## DIRECTIVE A
Copy out the listing below, starting with the line that contains "Haarwormen (118, 393)" and going on through the final line of the listing.

── PAGE EXCERPT

Or what if someone wants to know whether the votes on a bill were correlated with the representative's age, amount of campaign contributions, or geographic location of his or her district? Better yet, what about the question of whether the board of directors of Disney made contributions to representatives introducing legislation about copyrights? GovTrack has all of this information (it's all public information downloadable from the Census, Federal Election Commission, and Securities and Exchange Commission). When we can ask these types of questions easily, things start to get much more interesting.
Here's an interesting question I can answer today with a simple query: what's the population of each senator's state? This is the query:
PREFIX dc: <http://purl.org/dc/elements/1.1/> PREFIX foaf: <http://xmlns.com/foaf/0.1/> PREFIX pol: <tag:govshare.info,2005:rdf/politico/> PREFIX census: <tag:govshare.info,2005:rdf/census/> SELECT ?name ?statename ?population WHERE { ?person foaf:name ?name . ?person pol:hasRole [ pol:forOffice [ pol:represents ?state ] ] . ?state dc:title ?statename . ?state census:population ?population . }
This is a SPARQL query that results in a table of the names of senators and the corresponding state and population. SPARQL is a new query language over information in RDF. Not to make a shameless plug, but I really recommend reading my own introduction to RDF. It goes beyond the old notion of RDF as an XML metadata format. RDF is more commonly thought of today as a general method for knowledge interchange. And for more about SPARQL itself, I recommend Leigh Dodds' SPARQL tutorial on XML.com, Introducing SPARQL: Querying the Semantic Web.
You can play around with queries over GovTrack's data here, but I don't want to talk about SPARQL in this article. I just wanted to show that the types of questions we can ask can easily grow in complexity and "interestingness" using RDF. No XPath or XQuery query is going to be nearly so concise for those questions.

────
── GIVEN RECORDS

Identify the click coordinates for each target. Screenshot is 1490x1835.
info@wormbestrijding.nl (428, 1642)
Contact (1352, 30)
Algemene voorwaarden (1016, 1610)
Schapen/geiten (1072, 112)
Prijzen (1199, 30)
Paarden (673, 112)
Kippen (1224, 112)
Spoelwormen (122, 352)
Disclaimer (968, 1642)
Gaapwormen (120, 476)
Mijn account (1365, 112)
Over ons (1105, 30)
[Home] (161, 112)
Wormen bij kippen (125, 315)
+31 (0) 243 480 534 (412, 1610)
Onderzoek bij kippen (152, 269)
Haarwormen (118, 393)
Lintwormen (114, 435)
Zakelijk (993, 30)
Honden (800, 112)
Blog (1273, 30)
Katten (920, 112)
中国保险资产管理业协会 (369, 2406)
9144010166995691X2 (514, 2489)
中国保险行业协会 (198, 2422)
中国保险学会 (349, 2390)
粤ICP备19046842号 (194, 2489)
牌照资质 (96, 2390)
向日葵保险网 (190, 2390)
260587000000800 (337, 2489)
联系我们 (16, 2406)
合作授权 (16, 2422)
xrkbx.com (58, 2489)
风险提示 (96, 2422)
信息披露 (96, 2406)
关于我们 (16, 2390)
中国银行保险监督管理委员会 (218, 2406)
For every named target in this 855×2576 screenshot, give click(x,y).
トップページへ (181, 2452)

────

## DIRECTIVE B
Extend the passage on querying GovTrack data with RDF and SPARQL, picking up after its last sentence.

## RIGHT ANSWER A
Haarwormen (118, 393)
Lintwormen (114, 435)
Zakelijk (993, 30)
Honden (800, 112)
Blog (1273, 30)
Katten (920, 112)
中国保险资产管理业协会 (369, 2406)
9144010166995691X2 (514, 2489)
中国保险行业协会 (198, 2422)
中国保险学会 (349, 2390)
粤ICP备19046842号 (194, 2489)
牌照资质 (96, 2390)
向日葵保险网 (190, 2390)
260587000000800 (337, 2489)
联系我们 (16, 2406)
合作授权 (16, 2422)
xrkbx.com (58, 2489)
风险提示 (96, 2422)
信息披露 (96, 2406)
关于我们 (16, 2390)
中国银行保险监督管理委员会 (218, 2406)
For every named target in this 855×2576 screenshot, give click(x,y).
トップページへ (181, 2452)

## RIGHT ANSWER B
Of course it's possible to do this with XML rather than RDF, and the difference is just in where the effort must be applied to get the data sources to link together. In XML, the burden is on the person with the query to figure out how the elements and attributes in one XML file relate to the elements and attributes in another. Glue-code has to be programmed to mesh the data. With RDF, the burden is on the people with the data to ensure that their identifiers for things overlap with other data sources. The difficulty in RDF is more of a design decision, and design decisions are tough too. But one of RDF's advantages in meshing disparate data is that the hard work is done once by the people who know the data best, rather than repeated by each programmer that has a new query to make.
So in the rest of this article I'll go over some of the design of the RDF version of GovTrack's data (which you can also download to play around with).
Here's some biographical data for Senator Schumer from New York:
@prefix rdf: <http://www.w3.org/1999/02/22-rdf-syntax-ns#> . @prefix foaf: <http://xmlns.com/foaf/0.1/> . @prefix pol: <tag:govshare.info,2005:rdf/politico/> . @prefix usgov: <tag:govshare.info,2005:rdf/usgovt/> . @prefix people: <tag:govshare.info,2005:data/us/congress/people/> . people:S000148 rdf:type pol:Politician ; foaf:name "Charles Schumer" ; foaf:gender "male" ; usgov:party "Democrat" .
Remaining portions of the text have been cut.